** EXERCISE MATERIALS follows **

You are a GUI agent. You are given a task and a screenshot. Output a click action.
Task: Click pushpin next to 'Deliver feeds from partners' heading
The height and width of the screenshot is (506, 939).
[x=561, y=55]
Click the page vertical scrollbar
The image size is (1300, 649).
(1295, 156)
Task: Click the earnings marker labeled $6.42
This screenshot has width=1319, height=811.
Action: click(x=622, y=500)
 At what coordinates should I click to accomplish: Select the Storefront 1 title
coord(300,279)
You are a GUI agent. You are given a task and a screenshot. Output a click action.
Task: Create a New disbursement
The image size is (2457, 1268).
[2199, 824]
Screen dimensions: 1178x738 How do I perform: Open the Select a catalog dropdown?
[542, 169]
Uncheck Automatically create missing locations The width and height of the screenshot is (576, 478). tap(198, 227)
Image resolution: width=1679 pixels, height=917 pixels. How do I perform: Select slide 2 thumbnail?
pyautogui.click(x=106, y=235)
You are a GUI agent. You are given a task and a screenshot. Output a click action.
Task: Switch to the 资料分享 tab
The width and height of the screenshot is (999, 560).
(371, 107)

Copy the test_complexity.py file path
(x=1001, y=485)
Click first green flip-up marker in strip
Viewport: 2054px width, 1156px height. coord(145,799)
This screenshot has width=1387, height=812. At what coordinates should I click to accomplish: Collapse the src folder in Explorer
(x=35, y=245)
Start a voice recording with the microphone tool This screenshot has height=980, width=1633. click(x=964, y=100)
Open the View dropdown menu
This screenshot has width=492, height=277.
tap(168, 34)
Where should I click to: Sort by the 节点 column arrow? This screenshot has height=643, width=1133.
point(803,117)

** End of EXERCISE MATERIALS **

[REQUIRED WORK]:
Your answer should be the data above, retyped in full and unaltered.

[SOLVED EXERCISE]:
You are a GUI agent. You are given a task and a screenshot. Output a click action.
Task: Click pushpin next to 'Deliver feeds from partners' heading
The height and width of the screenshot is (506, 939).
[x=561, y=55]
Click the page vertical scrollbar
The image size is (1300, 649).
(1295, 156)
Task: Click the earnings marker labeled $6.42
This screenshot has width=1319, height=811.
Action: click(x=622, y=500)
 At what coordinates should I click to accomplish: Select the Storefront 1 title
coord(300,279)
You are a GUI agent. You are given a task and a screenshot. Output a click action.
Task: Create a New disbursement
The image size is (2457, 1268).
[2199, 824]
Screen dimensions: 1178x738 How do I perform: Open the Select a catalog dropdown?
[542, 169]
Uncheck Automatically create missing locations The width and height of the screenshot is (576, 478). tap(198, 227)
Image resolution: width=1679 pixels, height=917 pixels. How do I perform: Select slide 2 thumbnail?
pyautogui.click(x=106, y=235)
You are a GUI agent. You are given a task and a screenshot. Output a click action.
Task: Switch to the 资料分享 tab
The width and height of the screenshot is (999, 560).
(371, 107)

Copy the test_complexity.py file path
(x=1001, y=485)
Click first green flip-up marker in strip
Viewport: 2054px width, 1156px height. coord(145,799)
This screenshot has width=1387, height=812. At what coordinates should I click to accomplish: Collapse the src folder in Explorer
(x=35, y=245)
Start a voice recording with the microphone tool This screenshot has height=980, width=1633. click(x=964, y=100)
Open the View dropdown menu
This screenshot has width=492, height=277.
tap(168, 34)
Where should I click to: Sort by the 节点 column arrow? This screenshot has height=643, width=1133.
point(803,117)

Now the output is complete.